In his talk, Mr. Eastwood explicitly differentiated among “Democratic, Republican, or libertarian,” of which he counts himself the last. He’s famously known for being anti-war and pro-choice, including for marriage. As he further explained to GQ magazine:

“I was an Eisenhower Republican when I started out at 21, because he promised to get us out of the Korean War. And over the years, I realized there was a Republican philosophy that I liked. And then they lost it. And libertarians had more of it. Because what I really believe is, let’s spend a little more time leaving everybody alone.”

Yet according to Mr. Eastwood, the only thing he told the Romney campaign in advance of his talk was that “everything I would say would be nice about Mitt Romney.”

Amid all the subsequent hoopla over Mr. Eastwood’s remarks, there’s been a great deal said about his being unscripted and his use of the empty chair, yet surprisingly little commentary on his actual message. The former mayor himself declared himself pleased with his appearance, characterizing it “mission accomplished” in communicating his message to the American people: “President Obama is the greatest hoax ever perpetrated on the American people,” who “don’t have to worship politicians, like they were royalty or something.”

Of course the bamboozling didn’t start with the current resident of the White House. It’s been occurring almost from the start of our republic.
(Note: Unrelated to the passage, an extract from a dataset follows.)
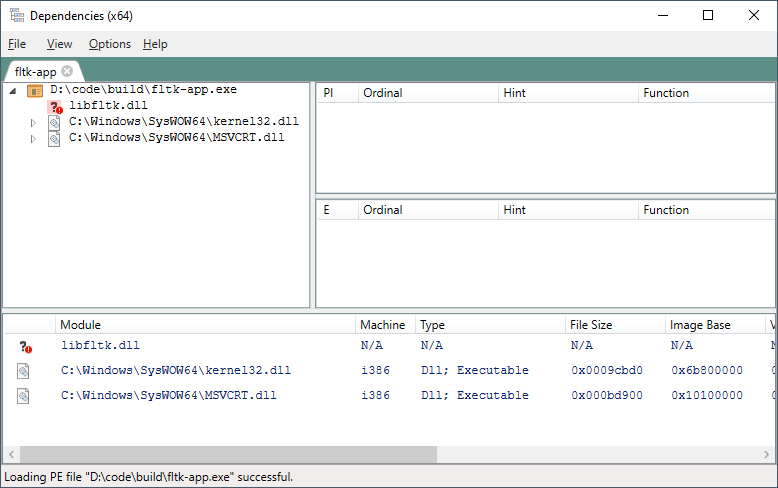The width and height of the screenshot is (778, 488).
Task: Click the missing libfltk.dll error icon in tree
Action: [x=55, y=106]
But the galloping rate that has resulted in the greatest loss of our freedoms certainly dates to the current century, with Americans all too eagerly abdicating authority we were supposed to retain in exchange for promises to keep us safe: from terrorists, from want, from uncertainty, from illness.

The problem with that approach was well encapsulated by Somerset Maugham: “If a nation values anything more than freedom, it will lose its freedom; and the irony of it is that if it is comfort or money that it values more, it will lose that too.”
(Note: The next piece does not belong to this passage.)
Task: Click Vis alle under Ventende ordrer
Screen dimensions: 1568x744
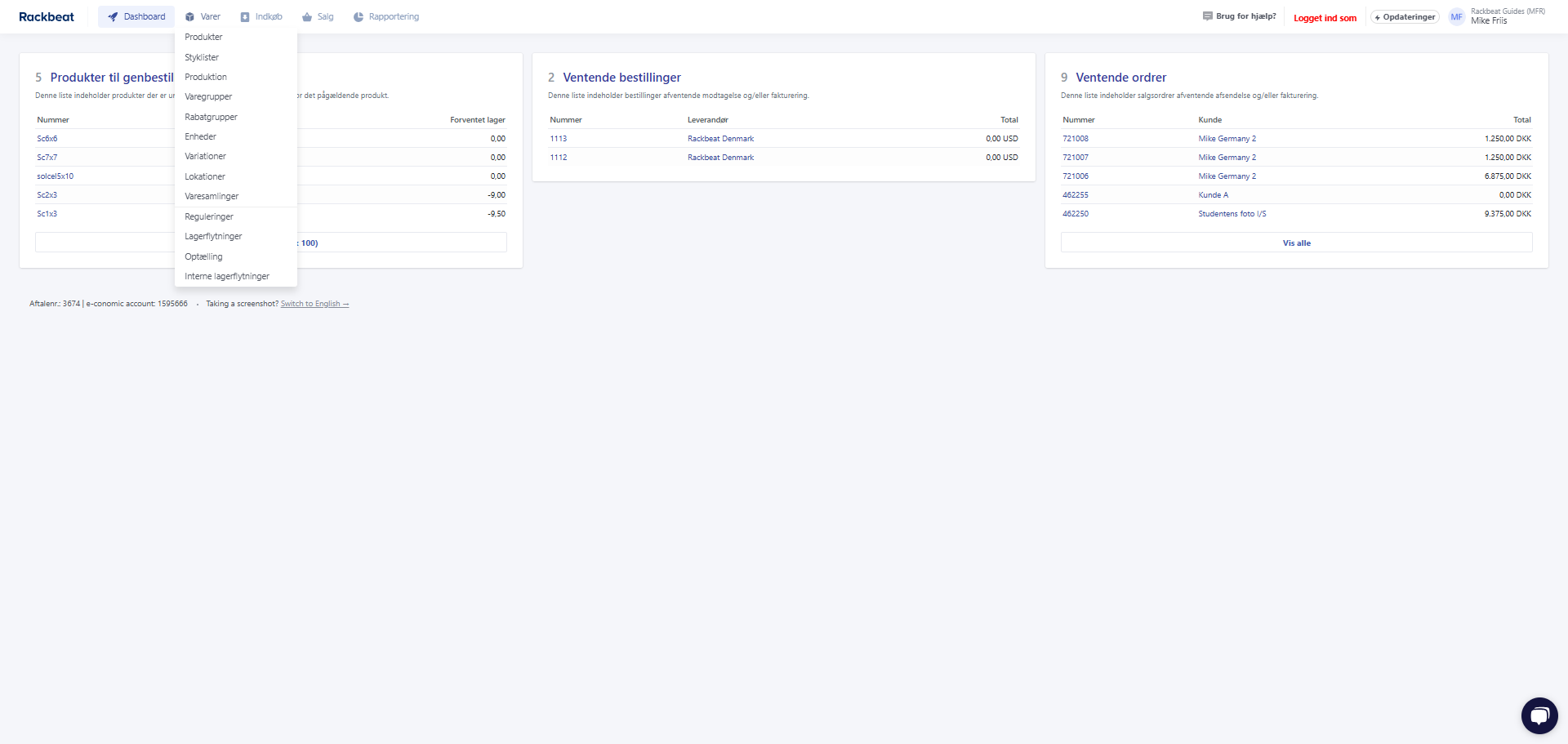Action: pos(1296,243)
The inspiring orator Wendell Phillips famously quoted, “Eternal vigilance is the price of liberty,” in urging Americans to fulfill the promise of the Declaration of Independence by abolishing slavery. It is therefore appealingly appropriate that the clarion call for re-declaring monarchy dead has been issued in our time by an actor famous for portraying vigilantes.

In characterizing politicians as “employees” who need to be let go when they don’t do the job, Mr. Eastwood expressed a concept that’s been largely abandoned in modern civics. The “public servant,” accountable to the private citizen who pays his salary, has largely been replaced by not just an Imperial Presidency, but by trickle-down imperialism now encountered virtually everywhere.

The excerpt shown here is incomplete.